Professional measurement in Colorado Springs typically runs $150–$300. Full real-estate-testing walkthrough →
Where to get a test kit in Colorado
- El Paso County Public Health Laboratory. Short-term kits $15, long-term $42. Pickup at 1675 W. Garden of the Gods Rd, Colorado Springs. Phone (719) 578-3199 option 3.[2]
- CDPHE state radon program. Periodically offers low-cost or free kits during National Radon Action Month (January). Check cdphe.colorado.gov/radon.[1]
- Retail hardware stores. Home Depot, Lowe's, Ace Hardware, and Amazon stock EPA-listed short-term kits. Look for "EPA-listed" or "AARST-NRPP listed" on the packaging — these are the kits backed by accredited labs.
- Online radon labs. Many ship a canister and pre-paid return mailer with lab analysis included in one price.
How to place a test correctly
A test placed incorrectly returns the wrong answer. The EPA placement guidance:[3]
- Place the test in the lowest livable level of the home (a finished basement counts; an unfinished crawlspace does not).
- Place it 2–6 feet above the floor, away from drafts, fireplaces, exterior walls, and high-humidity areas like bathrooms.
- Keep windows and exterior doors closed for at least 12 hours before and during a short-term test. Normal in-and-out traffic is fine.
- Avoid placing the test next to running HVAC vents or in direct sunlight.
- Don't move the test once it's deployed.
Detail: where to place a test →
What your result means
| Result (pCi/L) | EPA guidance | What to do |
|---|---|---|
| < 2.0 | Below "consider action" threshold | Retest every 2 years. |
| 2.0–3.9 | EPA suggests "consider mitigation" | Retest (long-term preferred) and decide. Many Colorado homes in this range still mitigate, because WHO recommends action at 2.7 pCi/L. |
| 4.0 or above | Action level — mitigate | Confirm with a second test or a professional continuous monitor. Then get at least two written quotes from DORA-licensed Colorado contractors. |
| 10.0 or above | Well above action level | Mitigate. Limit time in the lowest level until a system is in place. |
Action level reference: EPA — Health Risk of Radon. WHO reference: WHO Guidelines for Indoor Air Quality (2010).
The borderline zone — 3.5 to 4.2 pCi/L
If you tested in the borderline range — say, 3.7 pCi/L or 4.1 pCi/L — you're not alone in feeling stuck. Most Colorado homeowners in this band wrestle with the same decision.
A few things to know:
- The EPA's 4.0 action level isn't a cliff. Risk is continuous. 3.9 pCi/L and 4.1 pCi/L are essentially the same exposure.

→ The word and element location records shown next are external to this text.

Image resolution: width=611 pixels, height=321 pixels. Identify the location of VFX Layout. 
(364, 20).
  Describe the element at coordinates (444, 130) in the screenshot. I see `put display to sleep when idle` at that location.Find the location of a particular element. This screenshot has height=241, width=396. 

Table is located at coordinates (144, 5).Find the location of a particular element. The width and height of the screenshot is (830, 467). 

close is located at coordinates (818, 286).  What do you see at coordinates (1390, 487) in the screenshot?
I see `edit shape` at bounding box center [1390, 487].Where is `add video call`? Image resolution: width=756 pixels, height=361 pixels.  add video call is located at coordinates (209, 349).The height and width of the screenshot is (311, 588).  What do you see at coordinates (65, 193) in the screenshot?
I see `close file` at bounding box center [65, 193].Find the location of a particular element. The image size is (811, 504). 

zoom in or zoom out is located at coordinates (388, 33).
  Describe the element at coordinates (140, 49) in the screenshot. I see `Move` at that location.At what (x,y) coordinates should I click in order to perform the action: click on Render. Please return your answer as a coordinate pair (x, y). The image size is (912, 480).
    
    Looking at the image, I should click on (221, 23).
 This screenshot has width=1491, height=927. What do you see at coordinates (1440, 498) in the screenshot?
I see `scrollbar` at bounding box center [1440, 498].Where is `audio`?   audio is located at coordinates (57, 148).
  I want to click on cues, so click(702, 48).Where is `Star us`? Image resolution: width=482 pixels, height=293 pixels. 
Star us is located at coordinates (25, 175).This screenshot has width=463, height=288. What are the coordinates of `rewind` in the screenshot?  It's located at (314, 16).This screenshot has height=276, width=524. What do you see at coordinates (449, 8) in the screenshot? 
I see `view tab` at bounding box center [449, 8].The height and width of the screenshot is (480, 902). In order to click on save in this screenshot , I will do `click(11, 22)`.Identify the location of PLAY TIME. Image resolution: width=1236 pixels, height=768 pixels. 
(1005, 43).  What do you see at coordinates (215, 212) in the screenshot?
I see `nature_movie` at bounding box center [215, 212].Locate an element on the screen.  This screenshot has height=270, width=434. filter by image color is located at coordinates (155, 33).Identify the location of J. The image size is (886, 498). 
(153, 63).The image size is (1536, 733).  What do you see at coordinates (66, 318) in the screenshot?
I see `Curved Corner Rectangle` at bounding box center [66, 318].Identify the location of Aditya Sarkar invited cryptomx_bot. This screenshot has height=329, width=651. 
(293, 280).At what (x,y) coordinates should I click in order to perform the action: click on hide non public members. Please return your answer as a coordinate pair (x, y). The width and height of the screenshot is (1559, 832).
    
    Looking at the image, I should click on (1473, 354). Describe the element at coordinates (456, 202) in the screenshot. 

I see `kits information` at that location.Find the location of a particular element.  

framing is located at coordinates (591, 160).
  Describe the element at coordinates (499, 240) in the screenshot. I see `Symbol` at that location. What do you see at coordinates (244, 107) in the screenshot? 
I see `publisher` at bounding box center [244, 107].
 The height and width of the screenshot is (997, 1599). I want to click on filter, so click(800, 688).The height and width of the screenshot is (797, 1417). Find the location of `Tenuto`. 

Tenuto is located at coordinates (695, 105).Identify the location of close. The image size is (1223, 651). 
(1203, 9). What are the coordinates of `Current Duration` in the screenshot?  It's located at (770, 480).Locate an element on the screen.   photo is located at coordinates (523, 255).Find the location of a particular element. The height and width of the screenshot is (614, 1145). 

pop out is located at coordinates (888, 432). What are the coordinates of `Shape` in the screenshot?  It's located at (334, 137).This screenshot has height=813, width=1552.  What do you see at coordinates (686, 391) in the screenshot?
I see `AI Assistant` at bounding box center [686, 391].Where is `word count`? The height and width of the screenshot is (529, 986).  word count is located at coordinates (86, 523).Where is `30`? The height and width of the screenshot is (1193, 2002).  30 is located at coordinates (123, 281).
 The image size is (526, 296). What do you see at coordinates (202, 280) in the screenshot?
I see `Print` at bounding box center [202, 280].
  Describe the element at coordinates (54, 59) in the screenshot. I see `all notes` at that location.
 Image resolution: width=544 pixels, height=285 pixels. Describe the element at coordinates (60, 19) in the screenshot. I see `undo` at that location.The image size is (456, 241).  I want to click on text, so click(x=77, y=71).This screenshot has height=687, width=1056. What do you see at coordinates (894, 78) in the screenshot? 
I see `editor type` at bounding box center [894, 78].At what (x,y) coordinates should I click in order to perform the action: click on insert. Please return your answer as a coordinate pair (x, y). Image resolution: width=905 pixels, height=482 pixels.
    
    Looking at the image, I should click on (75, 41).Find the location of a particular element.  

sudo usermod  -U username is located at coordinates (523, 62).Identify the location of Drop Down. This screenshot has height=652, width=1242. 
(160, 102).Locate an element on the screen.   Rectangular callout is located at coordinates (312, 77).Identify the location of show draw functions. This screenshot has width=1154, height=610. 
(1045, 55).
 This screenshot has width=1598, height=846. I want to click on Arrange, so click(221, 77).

- WHO recommends action at 2.7 pCi/L, which is significantly lower than EPA. Many international guidelines fall in the 2.7–4.0 range.
- Colorado has significant seasonal swings. A short-term winter test reading at 3.7 may show 2.4 in summer, or vice versa. A long-term test (90+ days) averages across seasons.
- Risk is exposure-time dependent. Daily use of the lowest level (a finished basement bedroom, a home office) matters more than time spent on upper floors.
The decision tree most homeowners settle on:
- Run a long-term test for 90 days to get the seasonal average.
- If the long-term result is also above 3.5, most people mitigate — particularly if the lowest level is used daily.
- If the long-term result drops below 3.0 and the lowest level isn't heavily used, retesting every 2 years is a reasonable choice.
When to retest
- Every 2 years for a previously low result. EPA standard recommendation.[4]
- After any major remodel that changes the foundation, basement, or HVAC.
- After mitigation — a post-install test confirms the system actually brought levels below 4.0 pCi/L.
- Before listing or buying a home.
- If your living patterns change — for example, finishing a basement that becomes daily living space.